## Dataset entries
+++

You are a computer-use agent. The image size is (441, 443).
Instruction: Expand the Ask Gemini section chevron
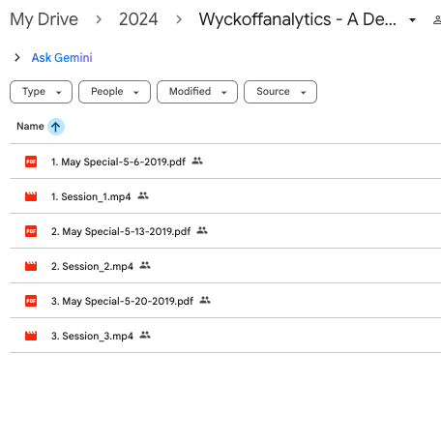click(x=17, y=58)
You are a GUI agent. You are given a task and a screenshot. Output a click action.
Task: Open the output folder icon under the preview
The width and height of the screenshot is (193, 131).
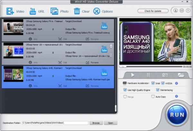181,75

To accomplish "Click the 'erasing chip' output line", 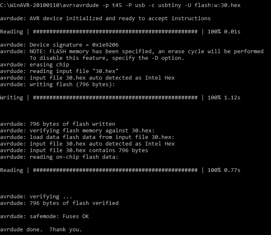I will pos(35,65).
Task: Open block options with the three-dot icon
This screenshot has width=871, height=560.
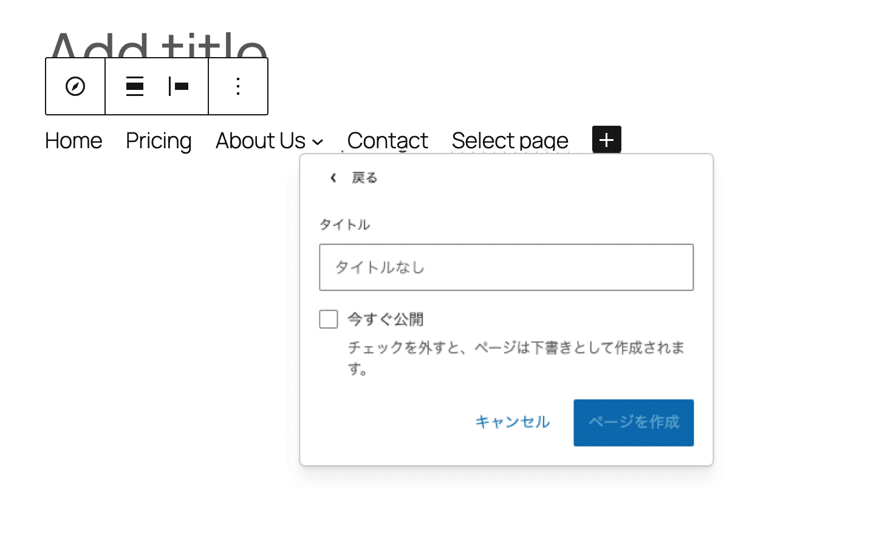Action: pyautogui.click(x=237, y=86)
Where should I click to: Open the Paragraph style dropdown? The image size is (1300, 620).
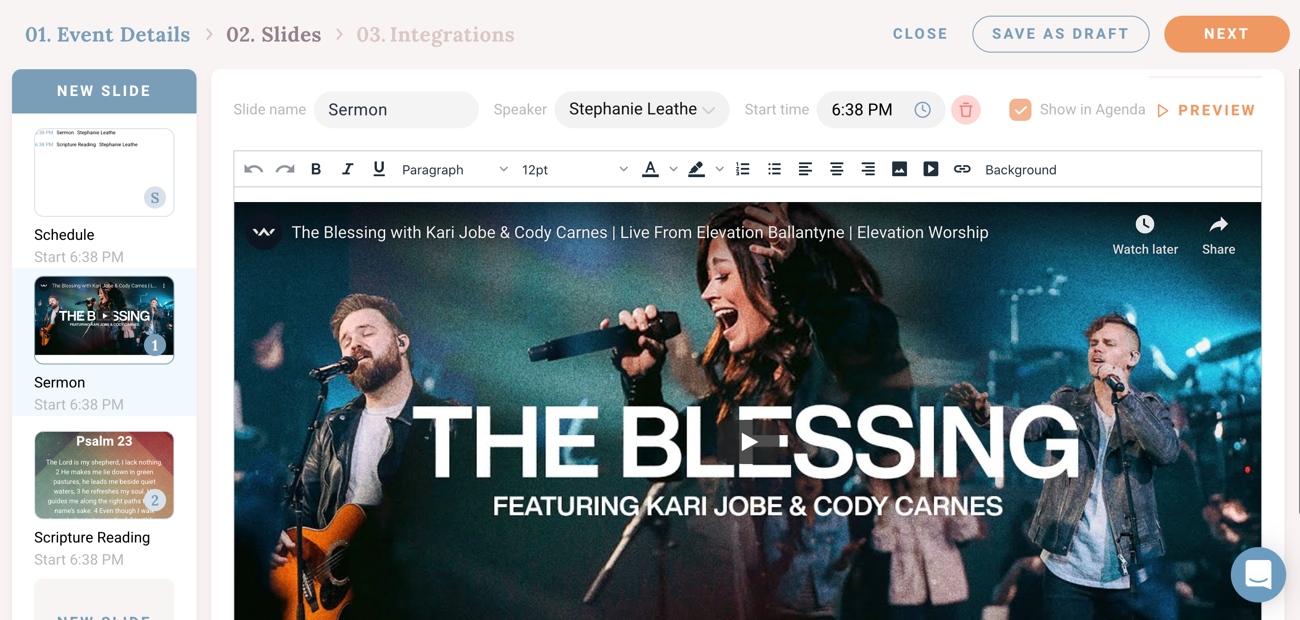[x=454, y=170]
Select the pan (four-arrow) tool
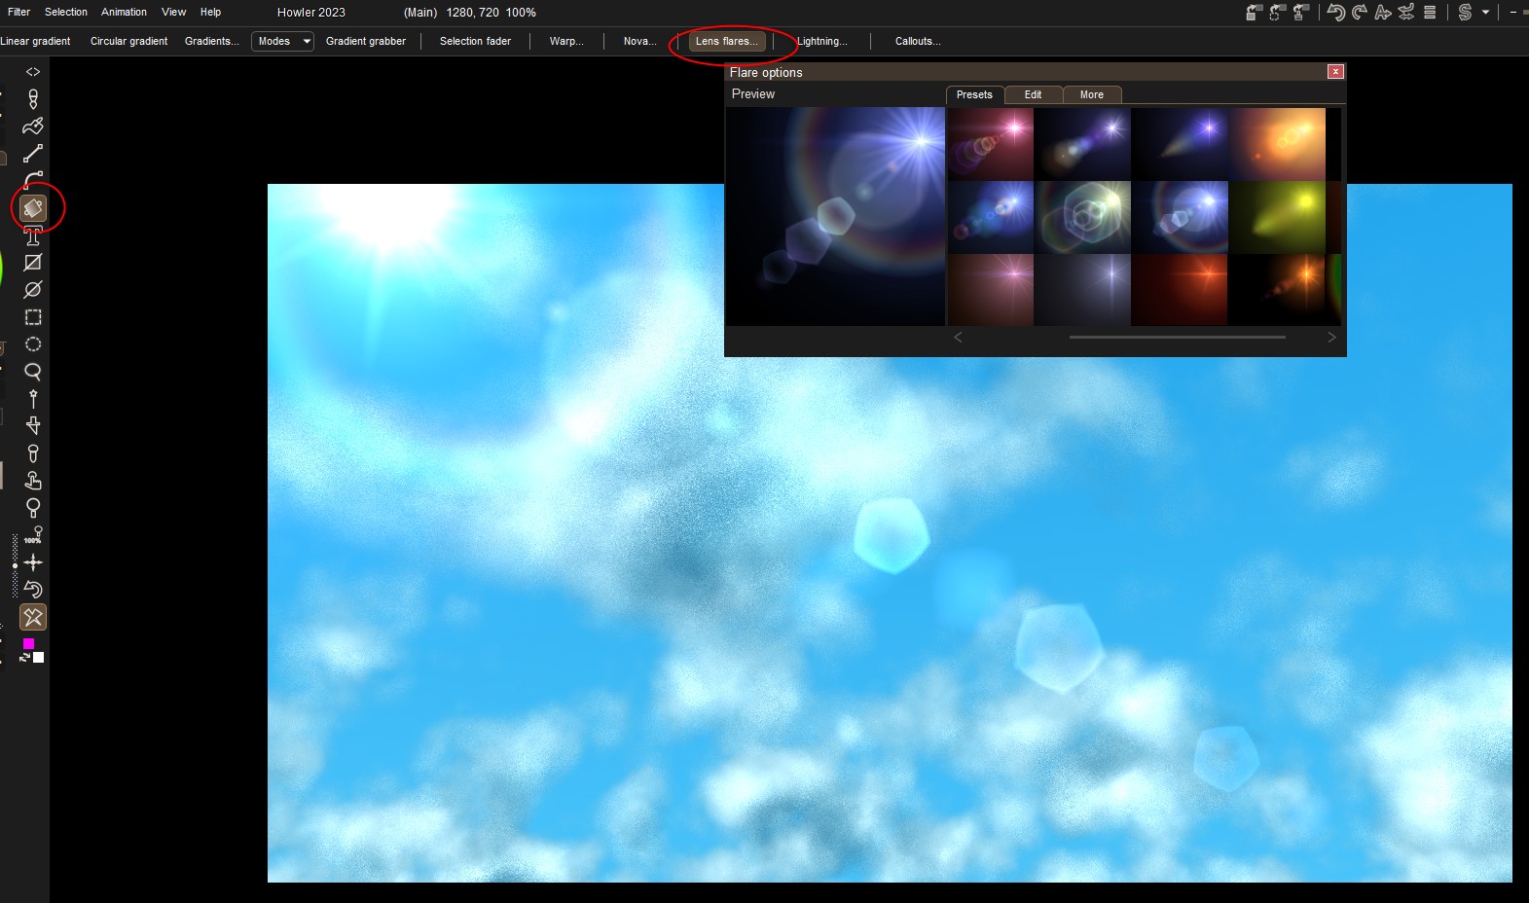The width and height of the screenshot is (1529, 903). pos(33,562)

+++

## Task to complete
Pick out the lines above that hold the string "agent" and show them.

## Answer area
You are a computer-use agent. The image size is (441, 443).
You are a GUI agent. You are given a task and a screenshot. Output a click action.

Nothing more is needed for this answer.